Timing M Query Execution In Power Query And Power BI (Revisited)

Some time ago I wrote the following post on how to work out how long your M query takes to execute in Power Query:

https://blog.crossjoin.co.uk/2014/11/17/timing-power-query-queries/

While it’s still relevant for Power Query and now of course Power BI (and it also illustrates some interesting facts about query execution), recently I had an interesting discussion with Colin Banfield in the comments section of that post that led to us finding an easier way of measuring query execution times.

In M, the DateTime.LocalNow() function returns the current system date and time at the time the function is called – which means that you could call it multiple times in the same query and get different results. There’s also the DateTime.FixedLocalNow() function which also returns the system date and time; the difference between the two is, as the documentation says:

This value is fixed and will not change with successive calls, unlike DateTime.LocalNow, which may return different values over the course of execution of an expression.

The question here is, though, what time does DateTimeFixedLocalNow() actually return? I asked on the Power Query forum here and Ehren from the Power Query dev team revealed that it returns the system date and time at the point when the query begins.

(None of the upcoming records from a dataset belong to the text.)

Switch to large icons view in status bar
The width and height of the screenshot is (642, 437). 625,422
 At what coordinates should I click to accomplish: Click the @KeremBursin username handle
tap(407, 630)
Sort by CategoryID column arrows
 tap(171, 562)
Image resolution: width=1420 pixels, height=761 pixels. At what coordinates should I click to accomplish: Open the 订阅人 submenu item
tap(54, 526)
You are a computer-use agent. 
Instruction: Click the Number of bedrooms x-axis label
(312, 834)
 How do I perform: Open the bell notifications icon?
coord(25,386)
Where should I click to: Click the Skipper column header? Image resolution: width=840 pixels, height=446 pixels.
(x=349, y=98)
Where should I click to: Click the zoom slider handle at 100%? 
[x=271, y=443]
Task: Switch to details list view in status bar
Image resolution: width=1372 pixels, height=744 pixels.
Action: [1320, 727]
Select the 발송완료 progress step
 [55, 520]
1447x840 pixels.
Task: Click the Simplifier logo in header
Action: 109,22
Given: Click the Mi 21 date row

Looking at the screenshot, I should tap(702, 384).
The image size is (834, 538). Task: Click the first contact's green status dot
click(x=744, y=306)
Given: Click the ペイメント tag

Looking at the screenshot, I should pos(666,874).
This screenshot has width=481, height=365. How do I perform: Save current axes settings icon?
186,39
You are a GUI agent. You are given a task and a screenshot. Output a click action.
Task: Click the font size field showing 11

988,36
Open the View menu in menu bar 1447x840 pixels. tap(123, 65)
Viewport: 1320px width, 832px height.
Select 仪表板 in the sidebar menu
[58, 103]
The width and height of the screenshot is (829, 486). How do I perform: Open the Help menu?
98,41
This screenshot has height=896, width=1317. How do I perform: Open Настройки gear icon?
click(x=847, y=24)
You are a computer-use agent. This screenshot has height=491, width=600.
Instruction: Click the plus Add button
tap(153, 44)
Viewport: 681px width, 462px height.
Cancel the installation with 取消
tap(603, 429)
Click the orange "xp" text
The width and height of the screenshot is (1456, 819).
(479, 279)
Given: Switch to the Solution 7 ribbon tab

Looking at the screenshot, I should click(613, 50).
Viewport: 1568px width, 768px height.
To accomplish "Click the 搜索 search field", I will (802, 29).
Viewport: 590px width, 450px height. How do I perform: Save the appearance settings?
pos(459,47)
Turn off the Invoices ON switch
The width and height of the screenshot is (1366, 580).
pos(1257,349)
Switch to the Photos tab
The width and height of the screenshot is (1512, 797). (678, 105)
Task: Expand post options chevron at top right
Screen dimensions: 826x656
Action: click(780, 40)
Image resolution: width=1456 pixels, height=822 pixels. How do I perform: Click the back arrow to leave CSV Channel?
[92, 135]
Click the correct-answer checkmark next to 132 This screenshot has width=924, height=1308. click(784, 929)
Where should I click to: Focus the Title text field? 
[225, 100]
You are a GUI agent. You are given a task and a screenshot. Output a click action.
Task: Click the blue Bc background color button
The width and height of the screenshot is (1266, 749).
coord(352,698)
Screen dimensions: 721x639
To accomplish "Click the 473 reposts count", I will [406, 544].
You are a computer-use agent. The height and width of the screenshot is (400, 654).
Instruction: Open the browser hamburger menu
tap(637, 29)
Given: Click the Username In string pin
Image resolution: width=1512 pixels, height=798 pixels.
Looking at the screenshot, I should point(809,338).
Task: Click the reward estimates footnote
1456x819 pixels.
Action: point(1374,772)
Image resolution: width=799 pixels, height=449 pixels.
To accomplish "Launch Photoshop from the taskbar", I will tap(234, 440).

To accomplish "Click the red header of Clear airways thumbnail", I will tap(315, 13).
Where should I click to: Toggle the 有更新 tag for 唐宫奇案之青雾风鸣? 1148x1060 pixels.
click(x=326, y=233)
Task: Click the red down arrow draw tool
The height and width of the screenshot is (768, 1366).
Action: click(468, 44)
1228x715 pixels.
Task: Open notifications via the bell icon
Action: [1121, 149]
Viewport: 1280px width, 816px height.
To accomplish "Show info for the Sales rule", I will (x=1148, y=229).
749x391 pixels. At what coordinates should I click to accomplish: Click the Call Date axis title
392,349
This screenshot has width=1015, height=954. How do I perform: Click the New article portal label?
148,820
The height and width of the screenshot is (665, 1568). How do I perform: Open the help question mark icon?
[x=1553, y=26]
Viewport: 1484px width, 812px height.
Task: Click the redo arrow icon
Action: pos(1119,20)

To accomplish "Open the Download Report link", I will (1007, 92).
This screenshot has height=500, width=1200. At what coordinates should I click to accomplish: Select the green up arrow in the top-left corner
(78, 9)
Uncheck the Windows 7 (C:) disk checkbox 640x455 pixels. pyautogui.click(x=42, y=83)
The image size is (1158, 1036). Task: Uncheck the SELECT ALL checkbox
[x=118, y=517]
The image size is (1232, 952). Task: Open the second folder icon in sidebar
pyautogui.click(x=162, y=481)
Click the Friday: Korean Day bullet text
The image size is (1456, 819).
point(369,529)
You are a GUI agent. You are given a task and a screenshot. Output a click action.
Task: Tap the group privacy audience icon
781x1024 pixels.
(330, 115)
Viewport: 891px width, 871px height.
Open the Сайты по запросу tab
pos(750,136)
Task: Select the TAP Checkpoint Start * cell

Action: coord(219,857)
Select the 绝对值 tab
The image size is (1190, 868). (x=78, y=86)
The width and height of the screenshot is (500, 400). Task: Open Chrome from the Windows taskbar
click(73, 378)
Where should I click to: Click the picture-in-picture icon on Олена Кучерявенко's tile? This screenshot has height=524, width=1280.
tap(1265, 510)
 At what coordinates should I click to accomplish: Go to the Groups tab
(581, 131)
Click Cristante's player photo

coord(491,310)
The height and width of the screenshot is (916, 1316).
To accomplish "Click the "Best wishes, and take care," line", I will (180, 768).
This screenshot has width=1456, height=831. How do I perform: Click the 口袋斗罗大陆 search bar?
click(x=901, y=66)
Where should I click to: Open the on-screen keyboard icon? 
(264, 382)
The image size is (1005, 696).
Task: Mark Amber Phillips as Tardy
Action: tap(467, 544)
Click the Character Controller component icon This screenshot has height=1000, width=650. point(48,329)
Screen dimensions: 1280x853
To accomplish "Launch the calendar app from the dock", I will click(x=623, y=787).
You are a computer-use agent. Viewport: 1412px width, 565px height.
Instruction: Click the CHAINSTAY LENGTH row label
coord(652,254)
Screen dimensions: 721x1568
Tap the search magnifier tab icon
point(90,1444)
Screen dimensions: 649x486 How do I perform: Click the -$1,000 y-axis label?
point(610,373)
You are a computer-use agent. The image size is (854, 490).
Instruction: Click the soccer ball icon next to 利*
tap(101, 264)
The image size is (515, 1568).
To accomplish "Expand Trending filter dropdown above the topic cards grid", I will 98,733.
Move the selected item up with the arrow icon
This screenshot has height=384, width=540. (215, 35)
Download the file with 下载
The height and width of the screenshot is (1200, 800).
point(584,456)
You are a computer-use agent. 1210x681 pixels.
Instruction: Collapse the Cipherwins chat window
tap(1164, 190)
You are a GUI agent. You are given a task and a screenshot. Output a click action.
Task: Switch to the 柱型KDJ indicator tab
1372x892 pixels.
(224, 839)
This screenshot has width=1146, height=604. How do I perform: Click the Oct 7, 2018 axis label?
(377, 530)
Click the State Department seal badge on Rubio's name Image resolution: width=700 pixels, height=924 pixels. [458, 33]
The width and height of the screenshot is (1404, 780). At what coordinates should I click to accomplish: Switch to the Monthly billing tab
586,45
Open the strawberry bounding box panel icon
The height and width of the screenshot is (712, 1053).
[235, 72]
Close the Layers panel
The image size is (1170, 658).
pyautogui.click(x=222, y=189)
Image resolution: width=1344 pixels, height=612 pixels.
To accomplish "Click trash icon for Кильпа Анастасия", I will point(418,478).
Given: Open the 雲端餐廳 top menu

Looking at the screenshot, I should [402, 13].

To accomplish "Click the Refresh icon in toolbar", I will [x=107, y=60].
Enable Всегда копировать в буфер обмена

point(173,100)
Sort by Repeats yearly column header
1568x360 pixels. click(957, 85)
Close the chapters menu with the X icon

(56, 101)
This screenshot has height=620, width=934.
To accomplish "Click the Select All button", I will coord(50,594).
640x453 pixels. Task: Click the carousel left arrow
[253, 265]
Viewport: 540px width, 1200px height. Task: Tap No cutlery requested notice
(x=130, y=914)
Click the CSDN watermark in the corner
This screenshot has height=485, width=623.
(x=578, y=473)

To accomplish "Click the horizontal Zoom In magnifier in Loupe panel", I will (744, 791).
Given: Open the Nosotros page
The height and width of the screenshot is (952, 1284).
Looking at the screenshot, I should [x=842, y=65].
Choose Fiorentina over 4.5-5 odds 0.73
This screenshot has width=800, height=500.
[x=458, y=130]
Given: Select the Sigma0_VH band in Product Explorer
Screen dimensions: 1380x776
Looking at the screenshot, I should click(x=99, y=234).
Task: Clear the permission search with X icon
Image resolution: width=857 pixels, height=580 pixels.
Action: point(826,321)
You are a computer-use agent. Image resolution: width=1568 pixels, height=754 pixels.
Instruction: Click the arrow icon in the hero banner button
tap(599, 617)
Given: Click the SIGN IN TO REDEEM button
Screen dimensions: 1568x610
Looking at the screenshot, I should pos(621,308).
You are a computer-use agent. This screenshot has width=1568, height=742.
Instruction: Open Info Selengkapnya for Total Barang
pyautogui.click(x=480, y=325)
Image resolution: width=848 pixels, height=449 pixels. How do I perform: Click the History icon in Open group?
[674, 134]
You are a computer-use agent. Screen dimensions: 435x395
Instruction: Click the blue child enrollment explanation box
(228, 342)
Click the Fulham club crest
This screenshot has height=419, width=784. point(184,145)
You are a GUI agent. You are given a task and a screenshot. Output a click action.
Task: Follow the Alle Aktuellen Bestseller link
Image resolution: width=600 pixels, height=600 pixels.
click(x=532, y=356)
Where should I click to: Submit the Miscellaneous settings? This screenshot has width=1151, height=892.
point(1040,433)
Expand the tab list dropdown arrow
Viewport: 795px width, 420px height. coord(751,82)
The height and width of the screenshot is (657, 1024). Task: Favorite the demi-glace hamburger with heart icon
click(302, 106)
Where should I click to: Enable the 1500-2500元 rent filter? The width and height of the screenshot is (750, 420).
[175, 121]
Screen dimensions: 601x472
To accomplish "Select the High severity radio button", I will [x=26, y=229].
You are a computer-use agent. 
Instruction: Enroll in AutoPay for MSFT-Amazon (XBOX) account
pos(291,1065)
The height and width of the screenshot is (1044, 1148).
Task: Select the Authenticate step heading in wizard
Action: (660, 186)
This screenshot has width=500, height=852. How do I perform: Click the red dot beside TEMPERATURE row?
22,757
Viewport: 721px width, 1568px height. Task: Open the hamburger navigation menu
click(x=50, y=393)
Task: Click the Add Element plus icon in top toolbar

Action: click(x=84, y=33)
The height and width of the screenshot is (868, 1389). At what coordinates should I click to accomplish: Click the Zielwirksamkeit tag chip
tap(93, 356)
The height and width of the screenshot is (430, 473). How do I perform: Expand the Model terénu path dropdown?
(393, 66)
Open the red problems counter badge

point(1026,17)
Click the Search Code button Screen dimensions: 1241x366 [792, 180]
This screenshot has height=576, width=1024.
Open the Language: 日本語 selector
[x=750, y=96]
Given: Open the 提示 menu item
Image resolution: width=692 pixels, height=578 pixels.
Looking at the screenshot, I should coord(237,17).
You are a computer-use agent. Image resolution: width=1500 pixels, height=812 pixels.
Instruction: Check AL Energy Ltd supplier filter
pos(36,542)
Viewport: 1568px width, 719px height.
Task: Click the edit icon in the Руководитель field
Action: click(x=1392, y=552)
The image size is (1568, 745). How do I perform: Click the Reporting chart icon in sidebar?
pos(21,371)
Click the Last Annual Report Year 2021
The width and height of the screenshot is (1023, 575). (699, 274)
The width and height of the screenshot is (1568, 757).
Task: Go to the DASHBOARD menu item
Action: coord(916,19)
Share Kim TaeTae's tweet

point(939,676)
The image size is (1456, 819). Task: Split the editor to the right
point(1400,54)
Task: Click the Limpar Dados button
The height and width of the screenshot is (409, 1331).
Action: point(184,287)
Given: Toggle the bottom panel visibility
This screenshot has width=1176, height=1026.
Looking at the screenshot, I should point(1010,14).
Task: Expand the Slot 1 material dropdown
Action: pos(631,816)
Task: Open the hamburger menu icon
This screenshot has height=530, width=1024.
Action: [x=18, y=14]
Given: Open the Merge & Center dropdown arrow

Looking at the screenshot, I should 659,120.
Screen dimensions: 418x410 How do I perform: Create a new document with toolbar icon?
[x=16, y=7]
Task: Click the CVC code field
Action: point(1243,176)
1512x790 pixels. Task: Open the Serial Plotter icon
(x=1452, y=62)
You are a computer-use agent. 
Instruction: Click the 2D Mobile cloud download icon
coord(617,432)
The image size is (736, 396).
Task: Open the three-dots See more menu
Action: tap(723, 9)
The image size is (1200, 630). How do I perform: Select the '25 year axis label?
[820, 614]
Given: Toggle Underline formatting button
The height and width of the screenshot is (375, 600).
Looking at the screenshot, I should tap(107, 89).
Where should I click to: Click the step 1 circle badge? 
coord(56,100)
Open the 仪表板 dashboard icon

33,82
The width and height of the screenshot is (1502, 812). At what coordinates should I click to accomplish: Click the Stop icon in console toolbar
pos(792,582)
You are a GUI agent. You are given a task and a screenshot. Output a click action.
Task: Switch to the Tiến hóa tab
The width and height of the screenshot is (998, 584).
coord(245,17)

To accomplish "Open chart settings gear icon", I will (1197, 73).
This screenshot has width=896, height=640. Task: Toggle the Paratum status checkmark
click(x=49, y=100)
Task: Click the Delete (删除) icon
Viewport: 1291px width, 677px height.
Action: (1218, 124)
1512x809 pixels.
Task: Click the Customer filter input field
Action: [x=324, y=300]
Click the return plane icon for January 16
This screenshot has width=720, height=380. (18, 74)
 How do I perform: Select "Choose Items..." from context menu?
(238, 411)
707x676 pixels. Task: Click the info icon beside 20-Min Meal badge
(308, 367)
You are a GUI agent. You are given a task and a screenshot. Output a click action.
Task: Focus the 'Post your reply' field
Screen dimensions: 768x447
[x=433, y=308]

This means that it can be used to simply the original method I used to find query execution. Here’s a query that uses Function.InvokeAfter() to create a delay of 5 seconds during query execution and returns the difference between the values returned by DateTime.LocalNow() and DateTime.FixedLocalNow():

let
   SomeFunction = ()=> DateTime.LocalNow(),
   InvokeAfter5Secs = 
      Function.InvokeAfter(SomeFunction, #duration(0,0,0,5)),
   Output = 
      Duration.ToText(InvokeAfter5Secs - DateTime.FixedLocalNow())
in
   Output

image

If you’re using this on a real query I strongly recommend you read my original post carefully and make sure that all of the steps in your query are executed, but does make things a little bit easier.